▸ PROBLEM TO SOLVE:
Given the listing below, write out exactly the lines starting with the line that has "Instruction: Open the hamburger" and going on through the line that has "Task: Click the 'First Name' caption label", both kept.

▸ DATA FOR THE TASK:
--- START ---

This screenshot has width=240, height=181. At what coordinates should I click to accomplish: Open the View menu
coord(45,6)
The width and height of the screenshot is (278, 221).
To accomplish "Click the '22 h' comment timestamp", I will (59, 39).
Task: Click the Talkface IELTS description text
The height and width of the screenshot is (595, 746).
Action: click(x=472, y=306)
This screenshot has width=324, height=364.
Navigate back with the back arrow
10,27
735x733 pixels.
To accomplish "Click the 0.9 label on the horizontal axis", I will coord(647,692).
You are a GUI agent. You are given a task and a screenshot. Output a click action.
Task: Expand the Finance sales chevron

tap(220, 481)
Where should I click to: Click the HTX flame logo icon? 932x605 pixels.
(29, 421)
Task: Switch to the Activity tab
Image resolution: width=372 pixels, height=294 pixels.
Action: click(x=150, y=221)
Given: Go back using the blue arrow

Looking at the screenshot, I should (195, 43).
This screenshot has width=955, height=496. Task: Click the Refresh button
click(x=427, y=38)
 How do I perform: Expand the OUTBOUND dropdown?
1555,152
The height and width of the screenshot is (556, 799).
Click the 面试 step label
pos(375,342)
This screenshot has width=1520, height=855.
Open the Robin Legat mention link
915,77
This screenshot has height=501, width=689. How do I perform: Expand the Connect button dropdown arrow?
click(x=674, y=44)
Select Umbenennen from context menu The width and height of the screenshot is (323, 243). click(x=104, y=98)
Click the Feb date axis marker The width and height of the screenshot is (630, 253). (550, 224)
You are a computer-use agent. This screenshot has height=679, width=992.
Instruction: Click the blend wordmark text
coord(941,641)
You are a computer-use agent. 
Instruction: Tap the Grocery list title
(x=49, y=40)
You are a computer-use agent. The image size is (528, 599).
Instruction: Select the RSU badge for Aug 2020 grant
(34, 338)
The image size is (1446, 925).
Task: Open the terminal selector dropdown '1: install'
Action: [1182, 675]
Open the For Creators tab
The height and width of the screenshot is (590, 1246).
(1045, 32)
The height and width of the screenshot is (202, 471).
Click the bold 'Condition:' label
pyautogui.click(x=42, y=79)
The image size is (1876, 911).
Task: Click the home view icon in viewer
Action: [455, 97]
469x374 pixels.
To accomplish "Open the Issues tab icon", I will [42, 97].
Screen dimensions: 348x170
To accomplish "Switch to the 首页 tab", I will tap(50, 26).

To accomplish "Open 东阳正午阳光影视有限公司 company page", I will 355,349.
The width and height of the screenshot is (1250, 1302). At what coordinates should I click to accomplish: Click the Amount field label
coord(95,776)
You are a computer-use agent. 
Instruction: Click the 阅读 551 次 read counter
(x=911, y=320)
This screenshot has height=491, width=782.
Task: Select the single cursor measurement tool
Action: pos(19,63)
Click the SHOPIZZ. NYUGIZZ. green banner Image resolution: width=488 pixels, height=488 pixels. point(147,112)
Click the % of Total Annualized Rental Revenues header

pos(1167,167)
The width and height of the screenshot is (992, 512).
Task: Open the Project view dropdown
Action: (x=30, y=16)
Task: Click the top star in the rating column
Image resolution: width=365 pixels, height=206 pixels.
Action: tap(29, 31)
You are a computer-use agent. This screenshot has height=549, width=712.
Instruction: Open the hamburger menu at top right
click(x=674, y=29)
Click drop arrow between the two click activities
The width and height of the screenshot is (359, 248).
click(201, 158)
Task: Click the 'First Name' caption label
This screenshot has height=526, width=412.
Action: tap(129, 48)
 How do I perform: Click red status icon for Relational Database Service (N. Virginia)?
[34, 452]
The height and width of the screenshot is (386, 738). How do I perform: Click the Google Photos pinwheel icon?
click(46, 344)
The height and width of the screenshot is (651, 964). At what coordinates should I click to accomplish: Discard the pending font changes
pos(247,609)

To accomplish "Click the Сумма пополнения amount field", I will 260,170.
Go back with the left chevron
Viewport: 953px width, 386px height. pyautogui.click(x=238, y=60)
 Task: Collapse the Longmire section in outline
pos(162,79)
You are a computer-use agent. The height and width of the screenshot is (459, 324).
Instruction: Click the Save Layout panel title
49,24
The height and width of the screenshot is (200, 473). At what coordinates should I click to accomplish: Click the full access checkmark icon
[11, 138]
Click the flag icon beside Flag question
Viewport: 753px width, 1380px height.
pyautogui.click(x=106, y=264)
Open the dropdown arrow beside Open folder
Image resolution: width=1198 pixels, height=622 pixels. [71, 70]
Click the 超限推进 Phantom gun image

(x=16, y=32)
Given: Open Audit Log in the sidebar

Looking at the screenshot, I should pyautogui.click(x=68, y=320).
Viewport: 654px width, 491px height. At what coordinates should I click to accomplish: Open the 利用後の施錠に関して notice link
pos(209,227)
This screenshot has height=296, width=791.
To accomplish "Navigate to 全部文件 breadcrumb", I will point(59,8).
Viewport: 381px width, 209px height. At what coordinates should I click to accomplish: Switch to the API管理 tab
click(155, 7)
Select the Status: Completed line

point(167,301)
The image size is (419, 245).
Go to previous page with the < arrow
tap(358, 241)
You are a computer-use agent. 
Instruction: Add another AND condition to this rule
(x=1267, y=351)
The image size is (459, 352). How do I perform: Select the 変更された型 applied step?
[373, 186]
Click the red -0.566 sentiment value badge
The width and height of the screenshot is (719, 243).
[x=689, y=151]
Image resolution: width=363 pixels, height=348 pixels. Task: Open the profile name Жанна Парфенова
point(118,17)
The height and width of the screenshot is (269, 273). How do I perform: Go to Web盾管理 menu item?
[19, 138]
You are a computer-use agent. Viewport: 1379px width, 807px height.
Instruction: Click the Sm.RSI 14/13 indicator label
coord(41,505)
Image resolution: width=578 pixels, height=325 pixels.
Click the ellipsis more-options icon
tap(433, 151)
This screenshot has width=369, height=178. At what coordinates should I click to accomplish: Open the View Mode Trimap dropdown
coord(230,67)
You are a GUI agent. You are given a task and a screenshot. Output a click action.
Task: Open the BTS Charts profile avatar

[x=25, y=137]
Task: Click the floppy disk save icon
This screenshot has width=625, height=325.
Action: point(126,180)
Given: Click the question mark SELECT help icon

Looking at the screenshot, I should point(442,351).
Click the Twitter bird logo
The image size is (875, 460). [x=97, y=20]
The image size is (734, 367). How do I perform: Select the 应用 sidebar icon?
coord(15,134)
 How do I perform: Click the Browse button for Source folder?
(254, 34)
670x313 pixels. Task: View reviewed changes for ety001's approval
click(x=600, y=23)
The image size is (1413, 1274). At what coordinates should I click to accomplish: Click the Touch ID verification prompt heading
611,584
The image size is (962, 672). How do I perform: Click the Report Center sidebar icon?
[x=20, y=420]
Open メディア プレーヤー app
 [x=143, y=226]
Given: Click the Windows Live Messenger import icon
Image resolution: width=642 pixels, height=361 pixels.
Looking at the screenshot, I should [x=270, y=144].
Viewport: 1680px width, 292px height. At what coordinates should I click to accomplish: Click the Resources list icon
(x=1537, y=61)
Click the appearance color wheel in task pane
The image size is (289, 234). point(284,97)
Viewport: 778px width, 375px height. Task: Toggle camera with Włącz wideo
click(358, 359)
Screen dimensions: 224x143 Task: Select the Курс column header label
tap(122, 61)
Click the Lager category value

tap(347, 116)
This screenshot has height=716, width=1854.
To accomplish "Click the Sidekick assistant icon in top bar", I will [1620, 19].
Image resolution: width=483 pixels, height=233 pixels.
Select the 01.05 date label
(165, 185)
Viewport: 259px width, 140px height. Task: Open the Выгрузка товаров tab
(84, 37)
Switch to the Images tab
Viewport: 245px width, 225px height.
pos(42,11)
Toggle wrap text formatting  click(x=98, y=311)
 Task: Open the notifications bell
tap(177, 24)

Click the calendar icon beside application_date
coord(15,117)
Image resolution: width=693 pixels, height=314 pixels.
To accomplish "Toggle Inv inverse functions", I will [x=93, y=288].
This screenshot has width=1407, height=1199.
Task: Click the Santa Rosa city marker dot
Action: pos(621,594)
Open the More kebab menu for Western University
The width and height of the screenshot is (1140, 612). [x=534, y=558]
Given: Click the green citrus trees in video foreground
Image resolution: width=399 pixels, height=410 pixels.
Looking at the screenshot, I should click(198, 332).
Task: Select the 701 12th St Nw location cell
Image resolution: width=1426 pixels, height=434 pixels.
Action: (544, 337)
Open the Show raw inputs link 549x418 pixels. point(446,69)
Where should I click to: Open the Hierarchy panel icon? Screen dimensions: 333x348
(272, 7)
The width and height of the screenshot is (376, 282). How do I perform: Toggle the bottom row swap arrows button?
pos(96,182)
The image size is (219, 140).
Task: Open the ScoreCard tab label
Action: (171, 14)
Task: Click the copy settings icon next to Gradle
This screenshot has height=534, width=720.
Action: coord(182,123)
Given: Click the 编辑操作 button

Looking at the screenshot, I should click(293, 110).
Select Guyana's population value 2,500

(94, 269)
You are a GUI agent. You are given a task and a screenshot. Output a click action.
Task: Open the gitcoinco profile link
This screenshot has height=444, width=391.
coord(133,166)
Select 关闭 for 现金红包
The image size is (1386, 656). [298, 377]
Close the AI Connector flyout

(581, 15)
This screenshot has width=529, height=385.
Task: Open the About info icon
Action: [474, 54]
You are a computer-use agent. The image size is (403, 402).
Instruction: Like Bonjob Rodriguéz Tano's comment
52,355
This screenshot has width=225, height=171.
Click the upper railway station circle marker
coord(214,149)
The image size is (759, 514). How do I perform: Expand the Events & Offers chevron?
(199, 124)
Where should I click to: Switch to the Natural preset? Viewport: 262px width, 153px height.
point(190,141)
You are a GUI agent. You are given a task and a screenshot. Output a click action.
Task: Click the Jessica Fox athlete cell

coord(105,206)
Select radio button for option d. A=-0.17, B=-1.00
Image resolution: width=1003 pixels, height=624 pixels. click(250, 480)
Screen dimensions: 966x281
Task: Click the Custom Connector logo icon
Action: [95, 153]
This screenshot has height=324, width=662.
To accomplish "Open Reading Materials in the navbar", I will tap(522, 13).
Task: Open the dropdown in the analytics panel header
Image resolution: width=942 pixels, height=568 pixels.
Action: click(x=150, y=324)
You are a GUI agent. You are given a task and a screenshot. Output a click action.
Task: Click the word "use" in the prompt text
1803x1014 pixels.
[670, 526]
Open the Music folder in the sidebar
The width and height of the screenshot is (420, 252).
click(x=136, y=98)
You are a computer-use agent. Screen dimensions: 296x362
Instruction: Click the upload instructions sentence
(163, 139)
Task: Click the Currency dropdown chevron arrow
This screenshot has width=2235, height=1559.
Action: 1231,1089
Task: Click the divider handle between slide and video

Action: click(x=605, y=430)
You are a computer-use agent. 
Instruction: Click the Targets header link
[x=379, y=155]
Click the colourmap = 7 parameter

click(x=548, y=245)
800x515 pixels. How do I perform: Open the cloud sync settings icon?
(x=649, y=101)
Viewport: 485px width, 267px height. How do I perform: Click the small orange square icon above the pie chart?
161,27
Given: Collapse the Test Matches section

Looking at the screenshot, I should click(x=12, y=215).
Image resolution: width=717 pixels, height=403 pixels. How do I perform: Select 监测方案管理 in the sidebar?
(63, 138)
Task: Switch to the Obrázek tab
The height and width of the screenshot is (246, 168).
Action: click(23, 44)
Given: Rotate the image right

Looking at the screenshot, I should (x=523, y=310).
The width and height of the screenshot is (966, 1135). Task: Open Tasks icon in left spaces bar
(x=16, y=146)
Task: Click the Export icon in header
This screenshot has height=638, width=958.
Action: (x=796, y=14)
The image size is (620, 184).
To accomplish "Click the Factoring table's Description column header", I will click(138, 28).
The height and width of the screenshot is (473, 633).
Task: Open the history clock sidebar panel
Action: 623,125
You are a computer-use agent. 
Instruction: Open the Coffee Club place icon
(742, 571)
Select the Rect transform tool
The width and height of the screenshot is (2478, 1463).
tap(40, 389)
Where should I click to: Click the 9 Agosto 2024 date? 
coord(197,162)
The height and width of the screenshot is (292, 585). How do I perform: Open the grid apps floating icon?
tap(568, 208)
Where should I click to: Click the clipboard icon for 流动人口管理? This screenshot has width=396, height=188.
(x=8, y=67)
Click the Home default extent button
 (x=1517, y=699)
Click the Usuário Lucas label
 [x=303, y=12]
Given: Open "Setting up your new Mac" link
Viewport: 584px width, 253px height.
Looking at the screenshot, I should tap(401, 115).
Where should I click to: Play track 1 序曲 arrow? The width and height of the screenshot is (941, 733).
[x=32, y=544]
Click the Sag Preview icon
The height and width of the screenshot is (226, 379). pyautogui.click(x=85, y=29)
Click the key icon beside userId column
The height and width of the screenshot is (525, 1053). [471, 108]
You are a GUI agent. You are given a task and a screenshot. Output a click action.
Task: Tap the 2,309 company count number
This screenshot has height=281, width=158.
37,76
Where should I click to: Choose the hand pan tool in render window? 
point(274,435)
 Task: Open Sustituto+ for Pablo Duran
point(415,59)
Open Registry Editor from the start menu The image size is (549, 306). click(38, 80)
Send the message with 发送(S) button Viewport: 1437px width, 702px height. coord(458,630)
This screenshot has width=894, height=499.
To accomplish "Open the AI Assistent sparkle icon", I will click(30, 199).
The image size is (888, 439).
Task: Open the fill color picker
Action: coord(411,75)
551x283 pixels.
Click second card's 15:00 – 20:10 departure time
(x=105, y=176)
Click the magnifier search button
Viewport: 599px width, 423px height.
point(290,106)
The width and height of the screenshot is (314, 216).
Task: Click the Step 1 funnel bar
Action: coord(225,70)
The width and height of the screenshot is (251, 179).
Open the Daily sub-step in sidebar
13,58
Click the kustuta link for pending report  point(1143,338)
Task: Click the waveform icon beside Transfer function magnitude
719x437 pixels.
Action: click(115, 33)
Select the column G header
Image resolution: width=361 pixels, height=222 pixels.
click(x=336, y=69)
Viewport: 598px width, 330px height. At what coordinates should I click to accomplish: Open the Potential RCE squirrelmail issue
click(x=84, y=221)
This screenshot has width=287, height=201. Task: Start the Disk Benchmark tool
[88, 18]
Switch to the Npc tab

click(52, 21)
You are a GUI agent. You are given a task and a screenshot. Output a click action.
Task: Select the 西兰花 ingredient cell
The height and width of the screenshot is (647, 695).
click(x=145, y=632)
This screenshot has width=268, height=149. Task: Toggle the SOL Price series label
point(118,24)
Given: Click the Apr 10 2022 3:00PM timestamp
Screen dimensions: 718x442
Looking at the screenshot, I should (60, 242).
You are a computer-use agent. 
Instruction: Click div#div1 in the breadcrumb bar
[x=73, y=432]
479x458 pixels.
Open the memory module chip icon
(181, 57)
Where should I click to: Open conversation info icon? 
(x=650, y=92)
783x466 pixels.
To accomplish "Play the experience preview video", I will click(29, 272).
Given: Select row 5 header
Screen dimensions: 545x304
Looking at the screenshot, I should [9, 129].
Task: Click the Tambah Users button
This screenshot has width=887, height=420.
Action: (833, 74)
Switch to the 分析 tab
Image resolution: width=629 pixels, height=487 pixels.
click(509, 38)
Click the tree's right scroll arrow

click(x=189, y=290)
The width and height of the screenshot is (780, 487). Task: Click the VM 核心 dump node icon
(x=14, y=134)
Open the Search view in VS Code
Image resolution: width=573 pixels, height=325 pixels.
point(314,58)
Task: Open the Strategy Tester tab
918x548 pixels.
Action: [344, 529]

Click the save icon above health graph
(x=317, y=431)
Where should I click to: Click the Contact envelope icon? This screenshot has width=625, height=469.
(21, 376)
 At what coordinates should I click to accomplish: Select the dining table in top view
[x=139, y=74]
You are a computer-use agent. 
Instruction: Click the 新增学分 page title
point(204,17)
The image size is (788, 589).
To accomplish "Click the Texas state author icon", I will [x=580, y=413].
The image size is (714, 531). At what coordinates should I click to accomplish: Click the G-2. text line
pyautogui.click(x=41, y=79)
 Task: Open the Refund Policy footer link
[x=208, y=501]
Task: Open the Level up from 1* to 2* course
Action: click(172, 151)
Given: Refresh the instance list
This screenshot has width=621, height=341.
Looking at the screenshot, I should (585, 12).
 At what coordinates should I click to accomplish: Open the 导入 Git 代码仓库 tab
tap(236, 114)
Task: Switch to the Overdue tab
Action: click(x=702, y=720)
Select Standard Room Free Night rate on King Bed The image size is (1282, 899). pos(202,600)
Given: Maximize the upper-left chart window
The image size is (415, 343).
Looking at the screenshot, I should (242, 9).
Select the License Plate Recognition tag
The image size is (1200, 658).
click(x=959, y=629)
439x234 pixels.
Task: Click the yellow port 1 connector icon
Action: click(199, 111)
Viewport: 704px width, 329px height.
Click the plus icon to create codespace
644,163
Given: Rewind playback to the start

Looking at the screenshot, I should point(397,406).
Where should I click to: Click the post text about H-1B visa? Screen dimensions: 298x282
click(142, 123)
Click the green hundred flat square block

--- END ---

▸ ANSWER BELOW:
Instruction: Open the hamburger menu at top right
click(x=674, y=29)
Click drop arrow between the two click activities
The width and height of the screenshot is (359, 248).
click(201, 158)
Task: Click the 'First Name' caption label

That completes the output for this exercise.